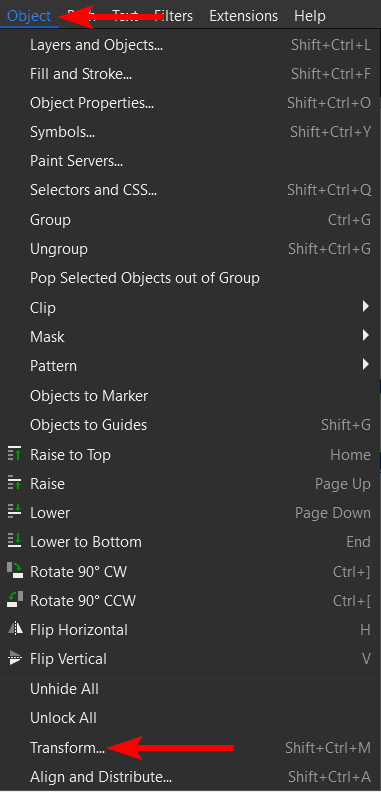Screen dimensions: 381x792
Task: Expand the Mask submenu arrow
Action: pyautogui.click(x=366, y=336)
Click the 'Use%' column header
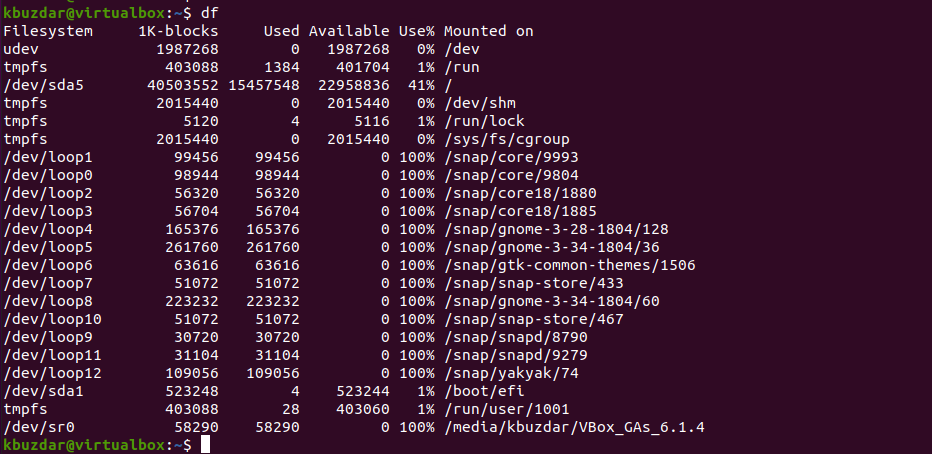 click(x=417, y=31)
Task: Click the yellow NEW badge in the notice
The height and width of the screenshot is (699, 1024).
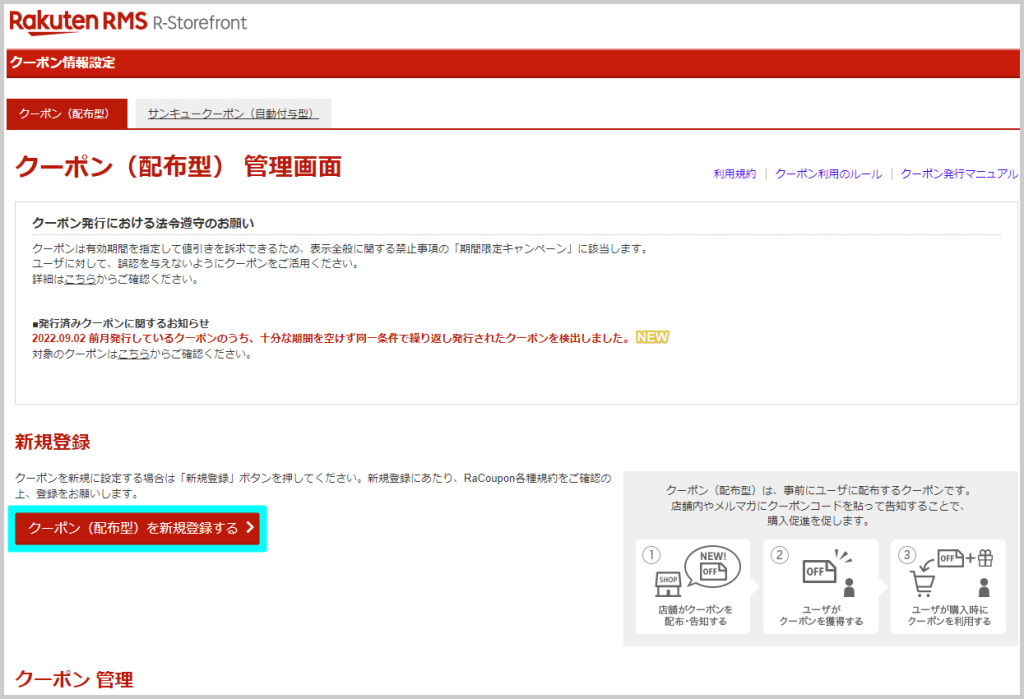Action: (651, 338)
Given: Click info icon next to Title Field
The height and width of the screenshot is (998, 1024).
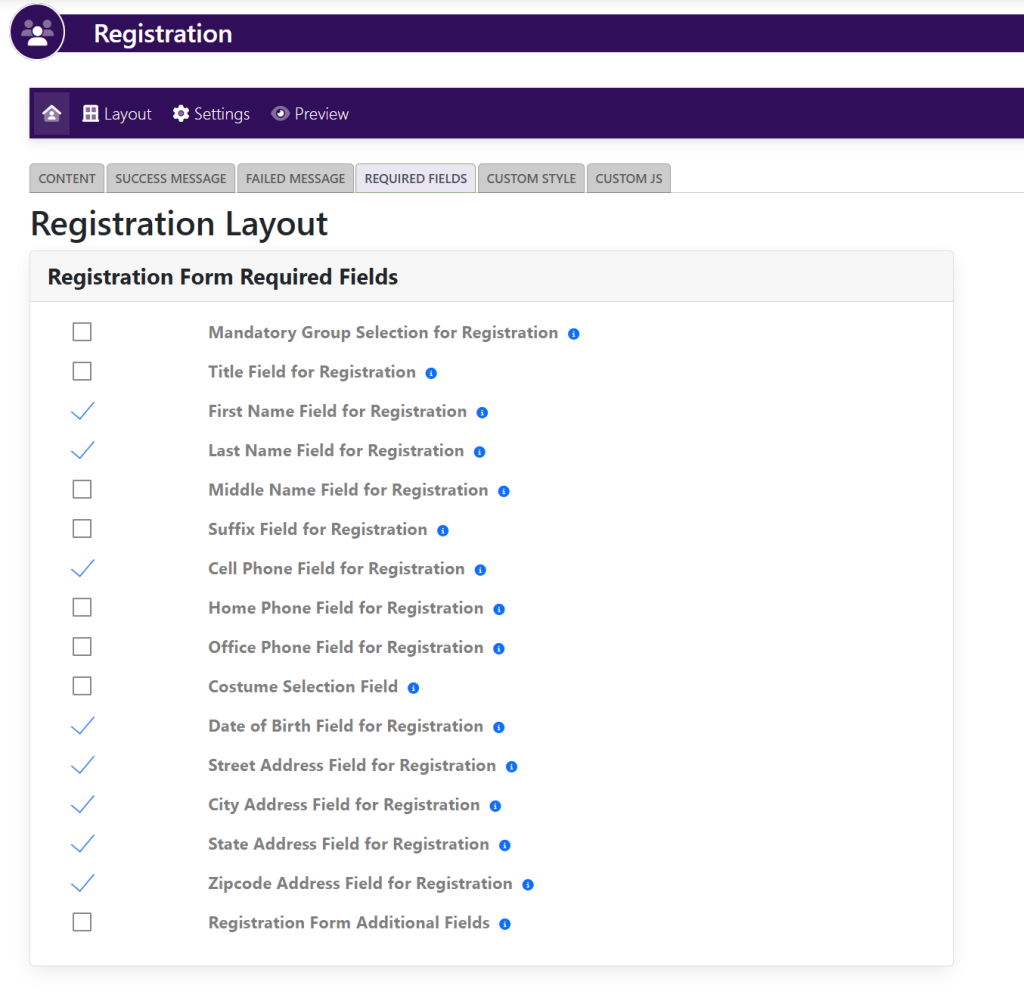Looking at the screenshot, I should click(431, 373).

==*==

## PROMPT
Your answer must be the lines from the one containing "Click the 'Use%' column header" through the last line of the listing above, restated word for word, with no pictures.

## FINISHED TASK
Click the 'Use%' column header
 click(x=417, y=31)
Task: Click the yellow NEW badge in the notice
The height and width of the screenshot is (699, 1024).
Action: (651, 338)
Given: Click info icon next to Title Field
The height and width of the screenshot is (998, 1024).
Looking at the screenshot, I should click(431, 373).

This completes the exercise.